» **Problem to work on**
Return, without changes, the lines of the records starting with the line containing "Image resolution: width=1568 pixels, height=710" and ending with the line containing "Looking at the screenshot, I should click(x=46, y=569).", both of those lines included. Give only those lines.

» **Dataset content**
-----
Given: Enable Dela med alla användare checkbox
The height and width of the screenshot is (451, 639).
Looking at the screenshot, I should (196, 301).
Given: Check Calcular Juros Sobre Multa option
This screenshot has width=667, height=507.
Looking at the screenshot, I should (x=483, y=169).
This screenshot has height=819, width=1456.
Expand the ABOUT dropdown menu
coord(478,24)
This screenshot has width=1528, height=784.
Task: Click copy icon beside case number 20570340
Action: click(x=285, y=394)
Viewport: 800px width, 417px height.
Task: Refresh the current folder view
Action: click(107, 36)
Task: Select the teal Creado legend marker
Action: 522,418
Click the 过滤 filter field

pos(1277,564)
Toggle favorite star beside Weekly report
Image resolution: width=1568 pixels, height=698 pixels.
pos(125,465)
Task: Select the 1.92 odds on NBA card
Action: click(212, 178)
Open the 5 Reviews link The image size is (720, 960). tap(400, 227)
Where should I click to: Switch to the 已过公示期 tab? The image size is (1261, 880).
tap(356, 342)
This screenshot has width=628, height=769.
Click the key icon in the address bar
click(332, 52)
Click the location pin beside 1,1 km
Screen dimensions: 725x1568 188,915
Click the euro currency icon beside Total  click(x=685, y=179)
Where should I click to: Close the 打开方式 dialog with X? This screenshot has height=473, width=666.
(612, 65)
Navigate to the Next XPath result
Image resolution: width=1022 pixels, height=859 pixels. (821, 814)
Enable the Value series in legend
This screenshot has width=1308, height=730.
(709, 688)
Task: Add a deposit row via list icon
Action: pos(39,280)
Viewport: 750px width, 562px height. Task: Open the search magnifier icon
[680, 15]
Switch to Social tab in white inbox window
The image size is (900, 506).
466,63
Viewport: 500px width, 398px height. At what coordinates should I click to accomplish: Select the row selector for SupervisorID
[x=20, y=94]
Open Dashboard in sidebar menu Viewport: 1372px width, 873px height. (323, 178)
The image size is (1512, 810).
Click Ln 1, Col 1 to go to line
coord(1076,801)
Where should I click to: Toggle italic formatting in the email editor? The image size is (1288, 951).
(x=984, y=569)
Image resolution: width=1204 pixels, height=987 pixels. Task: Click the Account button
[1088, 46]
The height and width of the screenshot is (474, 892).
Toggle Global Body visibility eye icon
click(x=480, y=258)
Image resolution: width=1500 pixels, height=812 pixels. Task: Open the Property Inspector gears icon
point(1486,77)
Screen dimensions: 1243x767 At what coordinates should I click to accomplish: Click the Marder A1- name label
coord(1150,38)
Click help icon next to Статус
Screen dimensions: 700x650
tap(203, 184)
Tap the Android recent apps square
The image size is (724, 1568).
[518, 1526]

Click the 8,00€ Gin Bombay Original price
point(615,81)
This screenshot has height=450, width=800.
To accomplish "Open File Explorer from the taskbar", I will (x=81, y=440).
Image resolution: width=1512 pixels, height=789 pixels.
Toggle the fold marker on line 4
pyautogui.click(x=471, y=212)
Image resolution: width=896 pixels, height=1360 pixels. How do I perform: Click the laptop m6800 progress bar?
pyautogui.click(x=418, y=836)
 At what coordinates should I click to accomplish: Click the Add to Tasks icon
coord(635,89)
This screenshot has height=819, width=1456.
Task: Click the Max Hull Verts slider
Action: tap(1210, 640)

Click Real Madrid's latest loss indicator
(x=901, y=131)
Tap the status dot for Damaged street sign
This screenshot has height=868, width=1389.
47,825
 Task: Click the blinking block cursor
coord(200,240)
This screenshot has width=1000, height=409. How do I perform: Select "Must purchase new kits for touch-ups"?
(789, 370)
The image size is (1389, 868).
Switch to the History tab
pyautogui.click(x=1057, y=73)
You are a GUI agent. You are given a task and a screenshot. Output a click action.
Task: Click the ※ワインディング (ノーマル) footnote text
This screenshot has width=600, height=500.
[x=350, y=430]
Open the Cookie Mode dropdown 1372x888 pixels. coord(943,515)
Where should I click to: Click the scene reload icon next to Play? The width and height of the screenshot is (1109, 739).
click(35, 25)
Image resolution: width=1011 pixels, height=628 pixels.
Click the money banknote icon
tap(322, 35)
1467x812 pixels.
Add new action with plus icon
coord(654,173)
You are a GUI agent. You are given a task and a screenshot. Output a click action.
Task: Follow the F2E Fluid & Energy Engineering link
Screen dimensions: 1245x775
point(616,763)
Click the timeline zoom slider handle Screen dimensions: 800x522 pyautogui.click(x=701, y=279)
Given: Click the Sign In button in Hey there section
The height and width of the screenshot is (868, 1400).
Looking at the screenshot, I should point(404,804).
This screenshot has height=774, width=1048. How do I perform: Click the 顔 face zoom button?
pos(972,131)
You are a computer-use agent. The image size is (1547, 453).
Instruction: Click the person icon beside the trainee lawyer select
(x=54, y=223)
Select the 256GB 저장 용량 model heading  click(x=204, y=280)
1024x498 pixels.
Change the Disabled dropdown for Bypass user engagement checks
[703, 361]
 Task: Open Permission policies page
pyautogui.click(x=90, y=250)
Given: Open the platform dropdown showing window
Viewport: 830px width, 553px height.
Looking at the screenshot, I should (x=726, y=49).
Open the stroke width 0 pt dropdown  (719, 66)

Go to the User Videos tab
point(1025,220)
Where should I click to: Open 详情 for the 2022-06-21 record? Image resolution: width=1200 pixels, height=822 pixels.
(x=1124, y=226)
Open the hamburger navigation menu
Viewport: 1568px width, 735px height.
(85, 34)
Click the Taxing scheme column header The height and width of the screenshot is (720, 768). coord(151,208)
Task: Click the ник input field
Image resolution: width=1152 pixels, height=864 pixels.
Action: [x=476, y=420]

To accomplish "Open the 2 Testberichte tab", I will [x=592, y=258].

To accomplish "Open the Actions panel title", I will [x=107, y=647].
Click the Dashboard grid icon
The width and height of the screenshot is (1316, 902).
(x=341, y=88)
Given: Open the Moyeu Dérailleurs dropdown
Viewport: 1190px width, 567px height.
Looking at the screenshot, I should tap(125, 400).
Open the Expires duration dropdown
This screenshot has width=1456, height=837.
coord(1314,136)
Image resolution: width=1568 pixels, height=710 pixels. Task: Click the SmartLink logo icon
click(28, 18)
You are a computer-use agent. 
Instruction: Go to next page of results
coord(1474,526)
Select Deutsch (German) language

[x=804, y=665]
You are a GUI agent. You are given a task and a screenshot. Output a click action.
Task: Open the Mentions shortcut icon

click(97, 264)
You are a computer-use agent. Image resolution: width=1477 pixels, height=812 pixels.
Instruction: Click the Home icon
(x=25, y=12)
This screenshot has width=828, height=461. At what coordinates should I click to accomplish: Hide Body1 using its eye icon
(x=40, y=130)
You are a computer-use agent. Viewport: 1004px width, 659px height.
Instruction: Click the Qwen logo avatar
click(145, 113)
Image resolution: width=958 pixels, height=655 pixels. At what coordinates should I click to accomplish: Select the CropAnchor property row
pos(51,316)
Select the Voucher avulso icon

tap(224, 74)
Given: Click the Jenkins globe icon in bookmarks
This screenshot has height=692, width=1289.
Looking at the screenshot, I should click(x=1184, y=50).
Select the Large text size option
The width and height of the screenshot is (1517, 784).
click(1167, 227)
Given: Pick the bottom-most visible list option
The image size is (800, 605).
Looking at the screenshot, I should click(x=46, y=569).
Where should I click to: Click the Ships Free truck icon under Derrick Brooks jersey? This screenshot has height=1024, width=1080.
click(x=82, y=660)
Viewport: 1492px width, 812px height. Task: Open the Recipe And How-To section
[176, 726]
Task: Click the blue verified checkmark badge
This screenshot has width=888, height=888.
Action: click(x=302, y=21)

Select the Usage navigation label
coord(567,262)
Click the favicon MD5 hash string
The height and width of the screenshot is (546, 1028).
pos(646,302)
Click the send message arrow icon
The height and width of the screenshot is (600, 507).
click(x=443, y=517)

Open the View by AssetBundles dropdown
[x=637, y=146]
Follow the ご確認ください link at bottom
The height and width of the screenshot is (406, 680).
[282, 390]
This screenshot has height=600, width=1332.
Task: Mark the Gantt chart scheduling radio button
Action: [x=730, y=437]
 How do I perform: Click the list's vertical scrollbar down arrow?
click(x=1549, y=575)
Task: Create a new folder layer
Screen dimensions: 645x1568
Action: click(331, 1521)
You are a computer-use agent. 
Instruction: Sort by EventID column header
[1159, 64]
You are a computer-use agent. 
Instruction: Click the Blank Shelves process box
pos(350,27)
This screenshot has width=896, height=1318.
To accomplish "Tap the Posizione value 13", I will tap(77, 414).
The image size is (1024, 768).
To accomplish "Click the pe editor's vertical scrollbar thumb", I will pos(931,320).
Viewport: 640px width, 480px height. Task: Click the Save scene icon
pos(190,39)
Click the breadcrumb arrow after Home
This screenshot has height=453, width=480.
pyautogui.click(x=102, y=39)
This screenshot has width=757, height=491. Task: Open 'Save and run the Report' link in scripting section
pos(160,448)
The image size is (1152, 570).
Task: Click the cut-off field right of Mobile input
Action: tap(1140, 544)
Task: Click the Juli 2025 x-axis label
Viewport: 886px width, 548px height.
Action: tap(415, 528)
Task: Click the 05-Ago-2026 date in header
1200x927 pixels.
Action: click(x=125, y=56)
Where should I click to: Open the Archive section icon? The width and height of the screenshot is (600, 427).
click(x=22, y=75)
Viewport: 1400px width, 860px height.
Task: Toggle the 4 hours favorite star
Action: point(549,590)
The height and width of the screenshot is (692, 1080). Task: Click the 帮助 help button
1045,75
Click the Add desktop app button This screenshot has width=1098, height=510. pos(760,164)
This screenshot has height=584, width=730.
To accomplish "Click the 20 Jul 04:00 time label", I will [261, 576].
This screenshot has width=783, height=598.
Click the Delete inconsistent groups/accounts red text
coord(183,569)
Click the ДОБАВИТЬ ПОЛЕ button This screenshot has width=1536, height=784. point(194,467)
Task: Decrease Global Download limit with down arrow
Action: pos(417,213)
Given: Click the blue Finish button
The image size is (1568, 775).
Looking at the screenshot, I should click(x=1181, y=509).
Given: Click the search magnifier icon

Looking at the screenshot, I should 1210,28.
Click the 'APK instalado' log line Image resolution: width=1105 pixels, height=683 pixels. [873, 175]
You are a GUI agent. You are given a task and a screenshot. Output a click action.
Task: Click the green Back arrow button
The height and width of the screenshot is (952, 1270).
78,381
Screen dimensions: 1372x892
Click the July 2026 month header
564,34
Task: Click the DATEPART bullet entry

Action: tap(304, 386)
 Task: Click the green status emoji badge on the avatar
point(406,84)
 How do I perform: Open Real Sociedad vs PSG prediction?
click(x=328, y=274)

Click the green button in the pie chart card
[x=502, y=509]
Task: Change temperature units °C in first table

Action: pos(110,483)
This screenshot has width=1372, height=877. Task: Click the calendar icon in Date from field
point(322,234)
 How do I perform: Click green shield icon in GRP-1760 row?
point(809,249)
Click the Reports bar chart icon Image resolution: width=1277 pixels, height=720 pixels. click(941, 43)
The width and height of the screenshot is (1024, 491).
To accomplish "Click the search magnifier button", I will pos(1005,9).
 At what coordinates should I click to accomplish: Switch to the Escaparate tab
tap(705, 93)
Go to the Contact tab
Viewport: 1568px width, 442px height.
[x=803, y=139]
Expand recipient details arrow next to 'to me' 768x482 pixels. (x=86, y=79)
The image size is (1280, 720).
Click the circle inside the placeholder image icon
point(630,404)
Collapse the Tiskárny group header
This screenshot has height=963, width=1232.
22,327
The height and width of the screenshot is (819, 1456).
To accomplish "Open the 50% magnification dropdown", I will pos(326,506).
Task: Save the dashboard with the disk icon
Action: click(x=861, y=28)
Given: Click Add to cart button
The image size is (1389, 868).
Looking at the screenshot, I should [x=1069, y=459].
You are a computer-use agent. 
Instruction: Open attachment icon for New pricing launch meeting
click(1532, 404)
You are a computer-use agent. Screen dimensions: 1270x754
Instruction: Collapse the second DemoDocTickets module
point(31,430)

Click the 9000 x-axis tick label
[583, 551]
-----
» **Solution for this problem**
Image resolution: width=1568 pixels, height=710 pixels. Task: Click the SmartLink logo icon
click(28, 18)
You are a computer-use agent. 
Instruction: Go to next page of results
coord(1474,526)
Select Deutsch (German) language

[x=804, y=665]
You are a GUI agent. You are given a task and a screenshot. Output a click action.
Task: Open the Mentions shortcut icon

click(97, 264)
You are a computer-use agent. Image resolution: width=1477 pixels, height=812 pixels.
Instruction: Click the Home icon
(x=25, y=12)
This screenshot has width=828, height=461. At what coordinates should I click to accomplish: Hide Body1 using its eye icon
(x=40, y=130)
You are a computer-use agent. Viewport: 1004px width, 659px height.
Instruction: Click the Qwen logo avatar
click(145, 113)
Image resolution: width=958 pixels, height=655 pixels. At what coordinates should I click to accomplish: Select the CropAnchor property row
pos(51,316)
Select the Voucher avulso icon

tap(224, 74)
Given: Click the Jenkins globe icon in bookmarks
This screenshot has height=692, width=1289.
Looking at the screenshot, I should click(x=1184, y=50).
Select the Large text size option
The width and height of the screenshot is (1517, 784).
click(1167, 227)
Given: Pick the bottom-most visible list option
The image size is (800, 605).
Looking at the screenshot, I should click(x=46, y=569).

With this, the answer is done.